The Ponemon Institute and Venafi have released the UK results of the 2015 Cost of Failed Trust Report, which examines the Internet system of trust. The research, which is based on interviews of over 2,300 IT security professionals, reveals that 100 percent of UK organisations have responded to multiple attacks on keys and certificates in the past two years, with 54 percent noting that the trust established by keys and certificates that is necessary for online banking, shopping, and government is in jeopardy.
Conducted in the United Kingdom, Australia, France, Germany, and the United States, the report highlights that over the next two years, the potential financial risk facing UK enterprises from attacks on keys and certificates is expected to reach at least £33 million. Research findings highlight that security professionals fear a Cryptoapocalypse-like event the most. Coined by researchers at Black Hat 2013, a Cryptoapocalypse would dwarf Heartbleed in scope, complexity, and time to remediate.
"Whether they realise it or not, every business and government relies upon cryptographic keys and digital certificates to operate. Without the trust established by keys and certificates, we'd be back to the Internet 'stone age' – not knowing if a website, device, or mobile application can be trusted," said Kevin Bocek, Vice President of Security Strategy and Threat Intelligence at Venafi. "The overwhelming theme in this year's report is that online trust is at the breaking point. And it's no surprise. Leading researchers from FireEye, Intel, Kaspersky, and Mandiant, and many others consistently identify the misuse of key and certificates as an important part of APT and cybercriminal operations."

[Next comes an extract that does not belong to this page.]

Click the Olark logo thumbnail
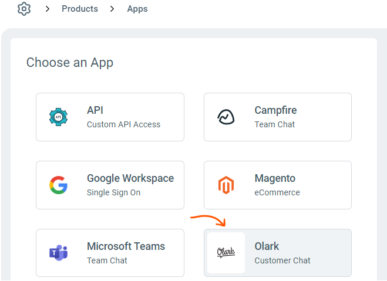point(226,253)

With the report emphasising that 63% percent of organisations do not know where all keys and certificates are located or how they're being used, how can businesses have any trust in their online security? The research uncovered that attacks are becoming more widespread as the number of keys and certificates deployed on infrastructure such as web servers, network appliances, and cloud services has grown by 40% to almost 24,000 per enterprise over the past two years.
Russian cybercriminals, for instance, recently stole digital certificates from one of the top five global banks, enabling them to steal 80 million records, while another attack allowed hackers to steal data from 4.5 million healthcare patients. These are worrying figures when 60% of all surveyed respondents agreed that they need to do a better job at responding to vulnerabilities involving keys and certificates.
"With the rising tide of attacks on keys and certificates, it's important that enterprises really understand the grave financial consequences. We couldn't run the world's digital economy without the system of trust they create," said Dr. Larry Ponemon, chairman and founder of the Ponemon Institute. "This research is incredibly timely for IT security professionals everywhere – they need a wake up call like this to realise they can no longer place blind trust in keys and certificates that are increasingly being misused by cybercriminals."
"Jeff Hudson, CEO, Venafi noted that this report should be seen as a red flag for security teams to recognise that the very core of their security processes is a breaking point, and the trust placed in these keys and certificates is waning. With no alternatives on the market, organisations need to prioritise the management and security of these crucial protective measures, and understand the risks associated with an attack."
The 2015 Cost of Failed Trust Report also revealed
Security pros worry about a Cryptoapocalypse-like event: A scenario where the standard algorithms of trust like RSA and SHA are compromised and exploited overnight is reported as the most alarming threat. Instantly transactions, payments, mobile applications, and a growing number of Internet of Things could not be trusted. Coined by researchers at Black Hat 2013, a Cryptoapocalypse would dwarf Heartbleed in scope, complexity, and time to remediate.
As risk increases, so does the number of keys and certificates: The use of more keys and certificates makes them a better target for attack. Stolen certificates sell for almost a thousand pounds on underground marketplaces, and doubled in price in just one year. Researchers from Intel believe hacker interest is growing quickly and that stolen certificates will soon become the next big hacker marketplace.
The misuse of enterprise mobile certificates is a lurking concern: The misuse of enterprise mobility certificates used for applications like WiFi, VPN, and MDM/EMM is a growing concern for security professionals. Misuse of enterprise mobility certificates was a close second to a Cryptoapocalypse-like event as the most alarming threat. Incidents involving enterprise mobility certificates were assessed to have the largest total impact, over £79 million, and the second largest risk. With a quickly expanding array of mobile devices and applications in enterprises, it's no wonder why security pros are so concerned.